Kentucky Coal Mining Museum goes green, installs solar panels
04-09-2017

Kentucky Coal Mining Museum goes green, installs solar panels

The Kentucky Coal Mining Museum is home to a 1940s steam locomotive, early mining tools, artifacts donated by country icon Loretta Lynn – and as of this week, a solar panel array.

The museum in Benham, owned by the Southeast Kentucky Community and Technical College, has decided to go green to save a little money.

“We believe that this project will help save at least $8,000 to $10,000 off the energy costs on this building alone, so it’s a very worthy effort and it’s going to save the college money in the long run,” college Communications Director Brandon Robinson told WYMT, an eastern Kentucky news station.

The cost of installing the panels was covered by an outside foundation. The coal mining museum hopes that the savings can go back to the college, which is facing budget cuts.

“Of course, in the current economic times we’re in, anyway to save money is always appreciated and helpful – especially when that’s money putting back toward teaching our students,” Robinson told WYMT.

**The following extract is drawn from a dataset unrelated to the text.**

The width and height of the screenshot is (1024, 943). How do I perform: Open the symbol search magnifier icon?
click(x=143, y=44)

The Kentucky Coal Mining Museum opened in 1994, and has seen thousands of visitors since. The museum shines a spotlight on Kentucky’s coal mining history. In addition to the locomotive and Loretta Lynn collection – Lynn was a coal miner’s daughter from Kentucky – there are pieces from a working coal mine’s hospital, displays that show how the “black diamond” was mined, and more.

Kentucky has a long history as a coal mining state. Its first mining operation, the McLean drift bank, opened in Muhlenberg County in 1820.

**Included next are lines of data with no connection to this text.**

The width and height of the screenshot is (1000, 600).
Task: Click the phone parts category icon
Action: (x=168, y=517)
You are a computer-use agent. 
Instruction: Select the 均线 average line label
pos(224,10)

However, the innovation of new energy sources has led to a decline in coal mining operations all over the U.S.

New U.S. President Donald Trump has vowed to rebuild the coal mining industry. In March, he told a crowd in Kentucky that he would “save our wonderful coal miners from continuing to be put out of work.”

However, giving the coal industry a boost will be more difficult than simply rolling back decades of environmental protections. Cleaner, cheaper sources of energy – including solar and especially natural gas – have made it difficult for coal to compete.

“[M]any industry experts and coal miners doubt that rolling back regulation alone can revive the coal mining industry, which faces stiff competition from abundant and cheap natural gas in fueling U.S. power generation,” Reuters reported in March.